EXERCISE: Range to output from the entries below: the line containing "Cruzeiros na Baía de Halong (150, 2245)" through the line containing "[Izitour Instagram] (53, 2515)". Set it down exactly, ends included, nothing else.

DATA FOR THE TASK:
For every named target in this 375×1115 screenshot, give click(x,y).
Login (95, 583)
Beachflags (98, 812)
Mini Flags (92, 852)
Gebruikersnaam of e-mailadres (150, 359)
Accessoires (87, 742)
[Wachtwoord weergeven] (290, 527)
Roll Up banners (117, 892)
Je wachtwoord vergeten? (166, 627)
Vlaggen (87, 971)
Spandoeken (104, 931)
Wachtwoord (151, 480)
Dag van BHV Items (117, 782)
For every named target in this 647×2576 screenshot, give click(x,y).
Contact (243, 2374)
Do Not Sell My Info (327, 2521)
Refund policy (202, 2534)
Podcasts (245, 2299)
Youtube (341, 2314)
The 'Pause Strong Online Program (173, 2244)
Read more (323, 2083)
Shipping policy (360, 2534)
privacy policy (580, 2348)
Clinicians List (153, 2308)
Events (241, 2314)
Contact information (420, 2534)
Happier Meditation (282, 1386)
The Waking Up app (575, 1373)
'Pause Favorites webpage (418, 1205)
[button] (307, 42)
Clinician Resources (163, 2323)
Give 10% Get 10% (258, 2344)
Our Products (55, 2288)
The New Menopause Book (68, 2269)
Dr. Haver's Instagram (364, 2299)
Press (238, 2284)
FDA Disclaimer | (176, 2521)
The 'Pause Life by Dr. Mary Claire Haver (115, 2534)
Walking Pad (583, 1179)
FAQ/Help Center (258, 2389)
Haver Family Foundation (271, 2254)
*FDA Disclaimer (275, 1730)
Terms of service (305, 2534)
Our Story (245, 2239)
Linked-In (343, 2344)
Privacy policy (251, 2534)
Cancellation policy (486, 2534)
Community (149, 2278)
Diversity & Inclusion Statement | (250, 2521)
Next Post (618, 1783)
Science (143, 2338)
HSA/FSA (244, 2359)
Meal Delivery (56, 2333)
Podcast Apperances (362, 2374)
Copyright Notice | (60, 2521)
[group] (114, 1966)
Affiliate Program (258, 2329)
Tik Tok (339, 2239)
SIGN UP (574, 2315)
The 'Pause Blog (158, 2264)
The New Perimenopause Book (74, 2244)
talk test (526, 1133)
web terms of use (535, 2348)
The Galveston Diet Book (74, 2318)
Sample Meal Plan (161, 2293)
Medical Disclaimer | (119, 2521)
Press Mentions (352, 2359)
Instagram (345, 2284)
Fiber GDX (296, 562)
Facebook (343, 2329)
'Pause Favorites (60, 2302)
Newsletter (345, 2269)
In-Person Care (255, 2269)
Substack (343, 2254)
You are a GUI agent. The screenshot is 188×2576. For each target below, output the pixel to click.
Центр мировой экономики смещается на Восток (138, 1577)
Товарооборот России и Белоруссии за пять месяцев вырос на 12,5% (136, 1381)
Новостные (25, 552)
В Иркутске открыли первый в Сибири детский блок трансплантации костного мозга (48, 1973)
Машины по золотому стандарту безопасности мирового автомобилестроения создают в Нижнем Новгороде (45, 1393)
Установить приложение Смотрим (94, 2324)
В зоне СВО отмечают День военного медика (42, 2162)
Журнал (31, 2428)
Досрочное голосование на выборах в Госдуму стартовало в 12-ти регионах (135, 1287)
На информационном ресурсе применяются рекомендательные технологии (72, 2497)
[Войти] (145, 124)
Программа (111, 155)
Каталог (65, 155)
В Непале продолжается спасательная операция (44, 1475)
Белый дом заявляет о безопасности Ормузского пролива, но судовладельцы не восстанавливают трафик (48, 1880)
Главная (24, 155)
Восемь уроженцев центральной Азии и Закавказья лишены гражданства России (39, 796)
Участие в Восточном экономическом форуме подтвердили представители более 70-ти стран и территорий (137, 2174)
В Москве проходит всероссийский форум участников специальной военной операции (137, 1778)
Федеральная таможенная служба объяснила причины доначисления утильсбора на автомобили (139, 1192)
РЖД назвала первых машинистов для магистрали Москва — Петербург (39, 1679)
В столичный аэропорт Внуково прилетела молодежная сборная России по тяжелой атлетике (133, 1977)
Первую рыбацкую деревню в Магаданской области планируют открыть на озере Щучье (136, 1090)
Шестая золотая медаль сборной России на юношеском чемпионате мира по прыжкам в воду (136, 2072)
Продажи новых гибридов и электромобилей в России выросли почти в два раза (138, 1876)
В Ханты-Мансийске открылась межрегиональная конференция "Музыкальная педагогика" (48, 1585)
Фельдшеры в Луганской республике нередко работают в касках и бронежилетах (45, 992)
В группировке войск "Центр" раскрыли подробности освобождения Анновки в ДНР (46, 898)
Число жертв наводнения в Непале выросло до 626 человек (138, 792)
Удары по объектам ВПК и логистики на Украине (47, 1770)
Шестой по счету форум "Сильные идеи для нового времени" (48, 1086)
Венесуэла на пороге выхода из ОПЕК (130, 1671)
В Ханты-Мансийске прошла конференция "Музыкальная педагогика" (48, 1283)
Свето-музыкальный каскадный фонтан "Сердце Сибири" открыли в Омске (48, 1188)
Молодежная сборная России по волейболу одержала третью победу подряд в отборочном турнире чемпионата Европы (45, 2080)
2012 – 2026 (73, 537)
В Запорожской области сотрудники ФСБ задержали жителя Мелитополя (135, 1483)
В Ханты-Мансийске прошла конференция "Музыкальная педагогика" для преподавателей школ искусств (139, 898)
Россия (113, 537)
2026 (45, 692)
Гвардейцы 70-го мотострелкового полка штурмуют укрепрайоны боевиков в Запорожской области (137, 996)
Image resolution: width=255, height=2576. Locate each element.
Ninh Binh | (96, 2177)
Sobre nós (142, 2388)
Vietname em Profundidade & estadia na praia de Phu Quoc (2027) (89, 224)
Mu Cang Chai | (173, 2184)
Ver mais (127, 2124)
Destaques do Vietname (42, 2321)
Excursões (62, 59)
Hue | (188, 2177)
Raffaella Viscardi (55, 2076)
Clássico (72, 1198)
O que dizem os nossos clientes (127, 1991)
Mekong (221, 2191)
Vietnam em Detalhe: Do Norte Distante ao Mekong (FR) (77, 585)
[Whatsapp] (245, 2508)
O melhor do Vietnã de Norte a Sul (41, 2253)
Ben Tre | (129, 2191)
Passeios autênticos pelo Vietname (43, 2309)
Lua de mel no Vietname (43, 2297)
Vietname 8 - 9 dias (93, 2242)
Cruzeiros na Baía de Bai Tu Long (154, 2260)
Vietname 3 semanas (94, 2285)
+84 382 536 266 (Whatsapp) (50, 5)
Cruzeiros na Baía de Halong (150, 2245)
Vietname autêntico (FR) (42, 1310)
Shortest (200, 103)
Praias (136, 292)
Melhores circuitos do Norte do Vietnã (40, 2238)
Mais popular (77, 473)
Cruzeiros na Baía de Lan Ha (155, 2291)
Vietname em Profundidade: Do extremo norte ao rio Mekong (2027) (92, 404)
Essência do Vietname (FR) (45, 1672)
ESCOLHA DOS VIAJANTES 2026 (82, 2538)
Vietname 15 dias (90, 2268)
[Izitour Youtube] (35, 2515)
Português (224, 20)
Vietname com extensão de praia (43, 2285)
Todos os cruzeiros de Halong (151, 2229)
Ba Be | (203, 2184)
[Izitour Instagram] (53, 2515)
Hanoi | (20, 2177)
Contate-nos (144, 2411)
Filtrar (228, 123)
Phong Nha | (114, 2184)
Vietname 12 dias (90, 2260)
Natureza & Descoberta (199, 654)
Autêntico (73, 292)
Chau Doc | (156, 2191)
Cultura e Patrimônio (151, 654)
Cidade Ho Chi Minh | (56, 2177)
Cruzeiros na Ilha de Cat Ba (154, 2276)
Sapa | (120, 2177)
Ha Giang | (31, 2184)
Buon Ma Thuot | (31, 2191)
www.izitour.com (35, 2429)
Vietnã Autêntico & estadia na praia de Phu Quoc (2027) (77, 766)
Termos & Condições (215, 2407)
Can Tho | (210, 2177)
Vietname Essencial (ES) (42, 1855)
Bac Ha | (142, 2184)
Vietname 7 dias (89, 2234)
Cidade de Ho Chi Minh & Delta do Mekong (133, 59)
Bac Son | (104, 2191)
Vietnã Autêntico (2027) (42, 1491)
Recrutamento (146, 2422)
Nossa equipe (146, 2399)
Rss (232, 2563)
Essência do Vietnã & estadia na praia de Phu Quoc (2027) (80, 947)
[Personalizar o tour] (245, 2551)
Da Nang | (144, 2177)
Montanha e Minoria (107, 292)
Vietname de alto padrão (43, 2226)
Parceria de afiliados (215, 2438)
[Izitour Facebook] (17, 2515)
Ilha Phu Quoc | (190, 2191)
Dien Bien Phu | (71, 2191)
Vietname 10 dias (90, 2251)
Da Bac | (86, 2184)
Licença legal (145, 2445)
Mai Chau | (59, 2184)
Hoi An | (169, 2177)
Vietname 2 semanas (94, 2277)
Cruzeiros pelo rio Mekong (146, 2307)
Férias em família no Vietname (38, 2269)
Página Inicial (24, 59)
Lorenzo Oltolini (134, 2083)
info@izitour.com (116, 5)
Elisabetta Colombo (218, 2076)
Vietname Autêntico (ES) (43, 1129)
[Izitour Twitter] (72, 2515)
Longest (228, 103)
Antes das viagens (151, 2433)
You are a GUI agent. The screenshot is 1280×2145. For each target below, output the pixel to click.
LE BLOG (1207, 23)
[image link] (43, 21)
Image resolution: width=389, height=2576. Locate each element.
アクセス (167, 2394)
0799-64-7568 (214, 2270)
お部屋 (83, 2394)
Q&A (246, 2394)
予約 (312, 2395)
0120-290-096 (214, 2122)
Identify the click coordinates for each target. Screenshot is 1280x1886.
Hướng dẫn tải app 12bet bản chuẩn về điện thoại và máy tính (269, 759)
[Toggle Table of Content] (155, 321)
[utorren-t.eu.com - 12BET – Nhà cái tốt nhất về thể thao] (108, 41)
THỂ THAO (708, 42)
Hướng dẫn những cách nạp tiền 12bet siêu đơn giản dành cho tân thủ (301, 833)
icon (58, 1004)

YOUR SOLUTION:
Cruzeiros na Baía de Halong (150, 2245)
Vietname autêntico (FR) (42, 1310)
Shortest (200, 103)
Praias (136, 292)
Melhores circuitos do Norte do Vietnã (40, 2238)
Mais popular (77, 473)
Cruzeiros na Baía de Lan Ha (155, 2291)
Vietname em Profundidade: Do extremo norte ao rio Mekong (2027) (92, 404)
Essência do Vietname (FR) (45, 1672)
ESCOLHA DOS VIAJANTES 2026 (82, 2538)
Vietname 15 dias (90, 2268)
[Izitour Youtube] (35, 2515)
Português (224, 20)
Vietname com extensão de praia (43, 2285)
Todos os cruzeiros de Halong (151, 2229)
Ba Be | (203, 2184)
[Izitour Instagram] (53, 2515)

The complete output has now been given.